Elastic Function_Score not applying properly

Working on elastic search 6.5.3. I am using function_score to change the weights of the particular results. I am expecting the output as the results with the highest weight comes first and then remaining follows. Below is my Query

GET www-test-index/_search
{
  "query": {
    "function_score": {
      "query": {
        "multi_match": {
          "operator": "and",
          "query": "foo",
          "fields": [
            "title^10",
            "content^5"
          ]
        }
      },
      "functions": [
        {
          "filter": {
            "match": {
              "url": "https://www-somesite/sports/first"
            }
          },
           
          "weight": 50
        },
        {
          "filter": {
            "match": {
              "url": "https://www-somesite/sports/second"
            }
          },
        
          "weight": 49
        }
      ],
      "max_boost": 42,
      "score_mode": "sum",
      "boost_mode": "multiply",
      "min_score": 42
    }
  }
}

When I run the above query the result with the https://www-somesite/sports/second is appearing as first place followed by https://www-somesite/sports/first. Little confusion how I can get https://www-somesite/sports/first in the first place.

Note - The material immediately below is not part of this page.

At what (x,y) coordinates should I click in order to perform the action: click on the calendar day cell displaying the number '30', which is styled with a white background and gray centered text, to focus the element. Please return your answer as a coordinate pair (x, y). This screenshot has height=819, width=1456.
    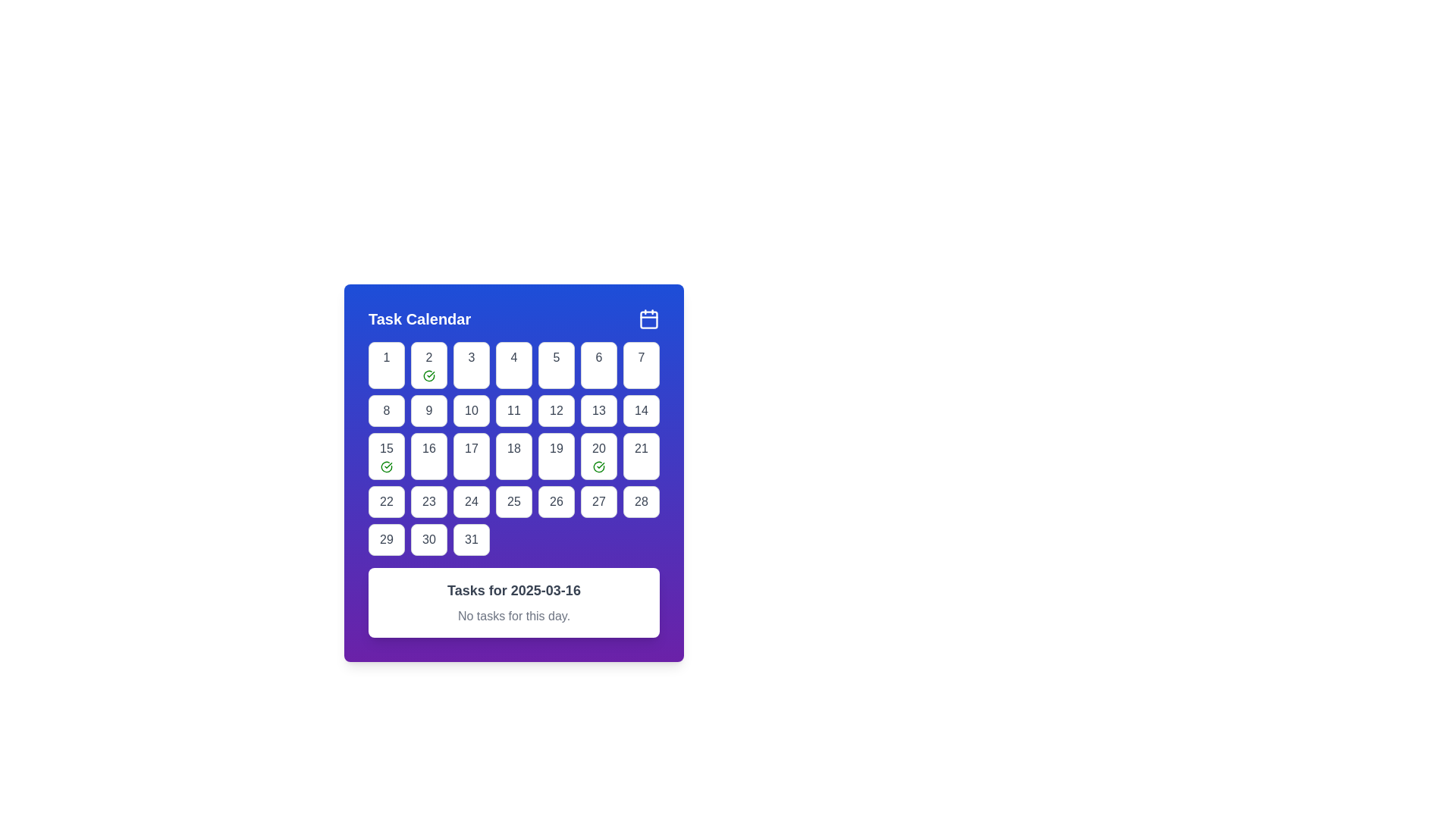
    Looking at the image, I should click on (428, 539).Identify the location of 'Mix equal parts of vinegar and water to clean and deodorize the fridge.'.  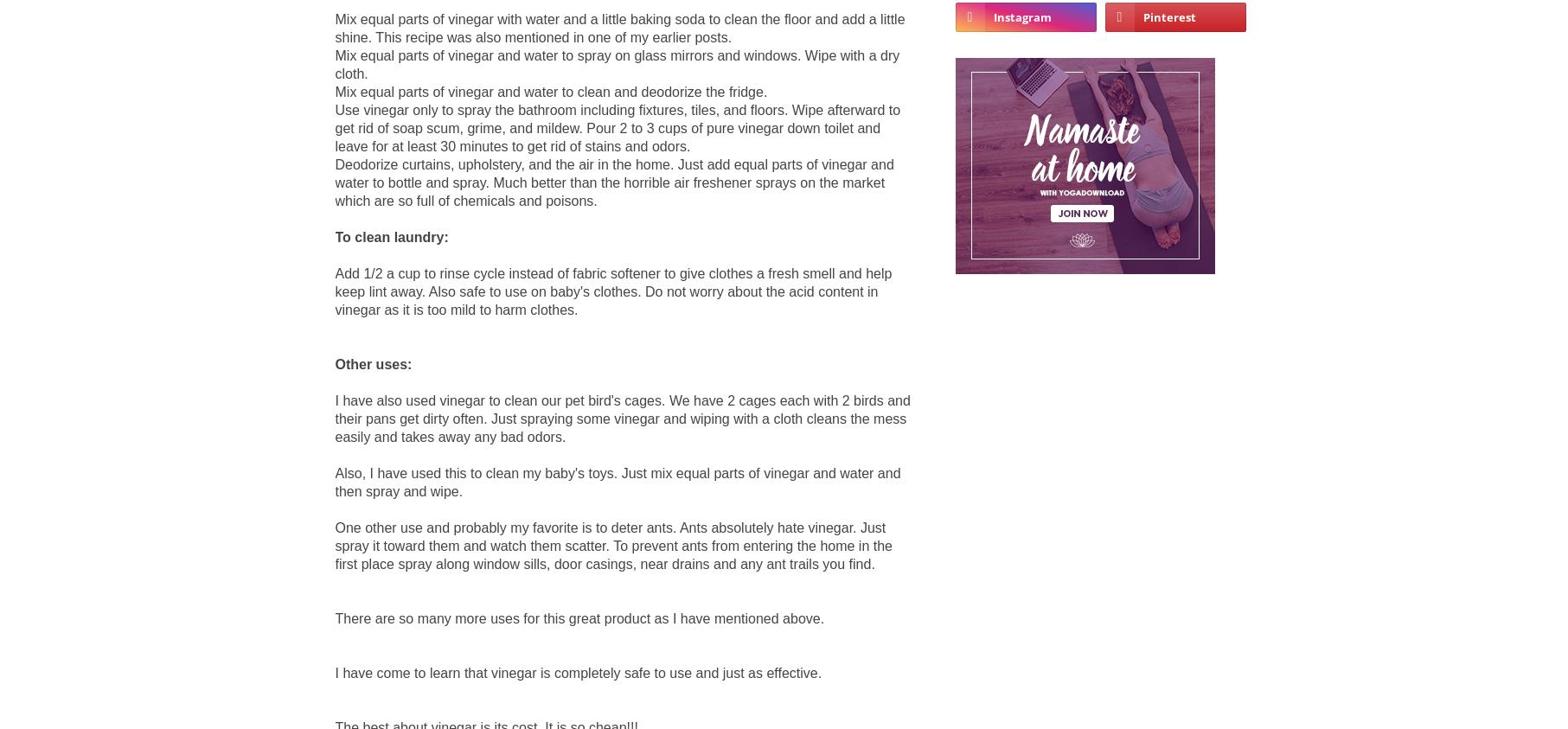
(551, 90).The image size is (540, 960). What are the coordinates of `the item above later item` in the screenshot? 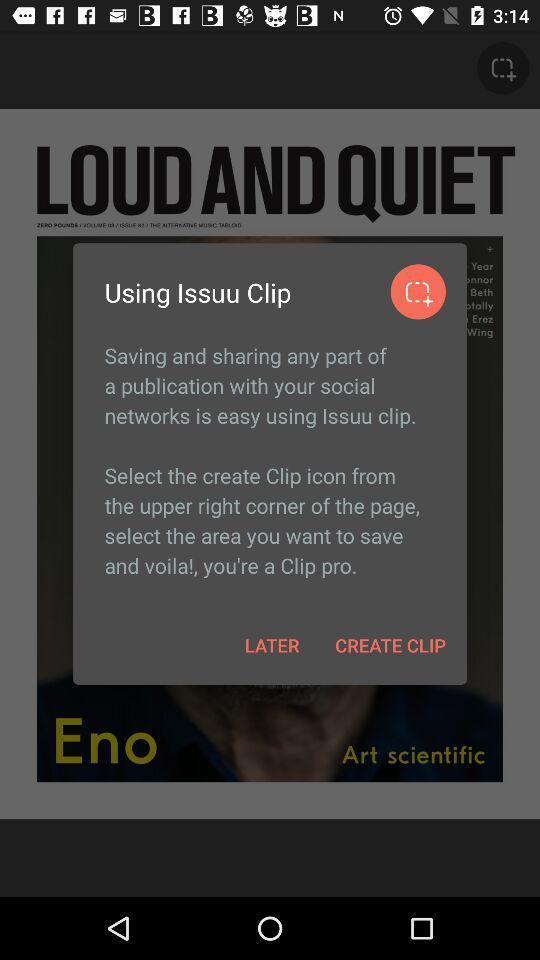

There's a few things that could be going on:

  • The max_boost of 42 is lower than the actual weights of the functions. As a result, both URLs will get the same boost.
  • Is url a text field or a keyword field? If it is a text field, both URLs will actually match any of your function queries. If so, you may want to change url into url.keyword in your function queries.
  • How many shards does your index have? With more than one shard, while testing on small datasets, you may get unexpected scoring results. Try creating the www-test-index index with one shard.
  • Can I increase the Boost value to max number?

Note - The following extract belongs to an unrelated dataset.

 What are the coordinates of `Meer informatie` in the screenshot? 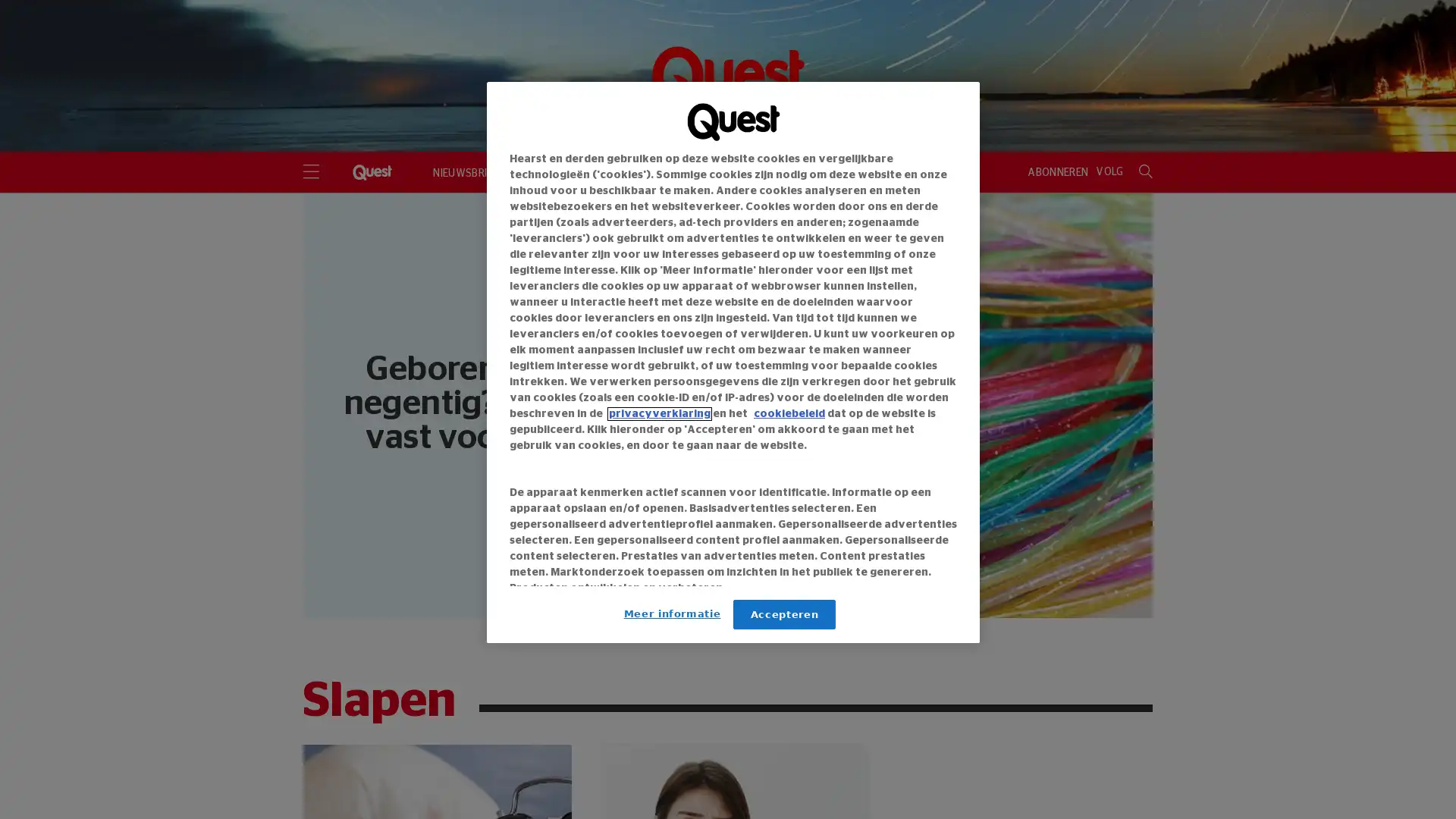 It's located at (671, 613).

  • Url is text field in my case

  • Well I am using 4 shards and my index managing 10M docs.

Here is my config.

{
   "settings":{
      "index":{
         "number_of_shards":4,
         "number_of_replicas":0,
         "refresh_interval":"500ms",
         "analysis":{
            "analyzer":{
               "my_analyzer":{
                  "tokenizer":"whitespace",
                  "filter":[
                     "lowercase",
                     "my_snow",
                     "my_stemmer",
                     "my_synonym",
                     "my_stop"
                  ]
               }
            },
            "filter":{
               "my_stop":{
                  "type":"stop",
                  "stopwords_path":"stopwords/stopwords_en.txt"
               },
               "my_snow":{
                  "type":"snowball",
                  "language":"English"
               },
               "my_synonym":{
                  "type":"synonym_graph",
                  "expand":false,
                  "synonyms_path":"analysis/synonym.txt"
               },
               "my_stemmer":{
                  "type":"stemmer",
                  "name":"english"
               }
            }
         }
      }
   },
   "mappings":{
      "doc":{
         "_source":{
            "enabled":true
         },
         "properties":{
            "title":{
               "type":"text",
               "index":"true",
               "store":true,
               "analyzer":"my_analyzer"
            },
            "content":{
               "type":"text",
               "index":"true",
               "store":true,
               "analyzer":"my_analyzer"
            },
            "url":{
               "type":"text",
               "index":"true",
               "store":true
            },
            "host":{
               "type":"keyword",
               "index":"true",
               "store":true
            }            
         }
      }
   }
}
  • Yeah, in your case, if you want to keep the max_boost, you'd need to set it to at least the highest weight (50).
  • Does it make sense, for the Url to be a text field? Typically, fields like Url are only used for exact searches, not for full-text queries. Often, it makes most sense to map a field like Url as type keyword instead.
    As a work-around you could change the match queries in your functions into match_phrase queries.
  • If you're working with millions of documents then you can forget what I said about shards. I wanted to make sure you were not testing against 2 documents in an index with the default of 5 shards.

This topic was automatically closed 28 days after the last reply. New replies are no longer allowed.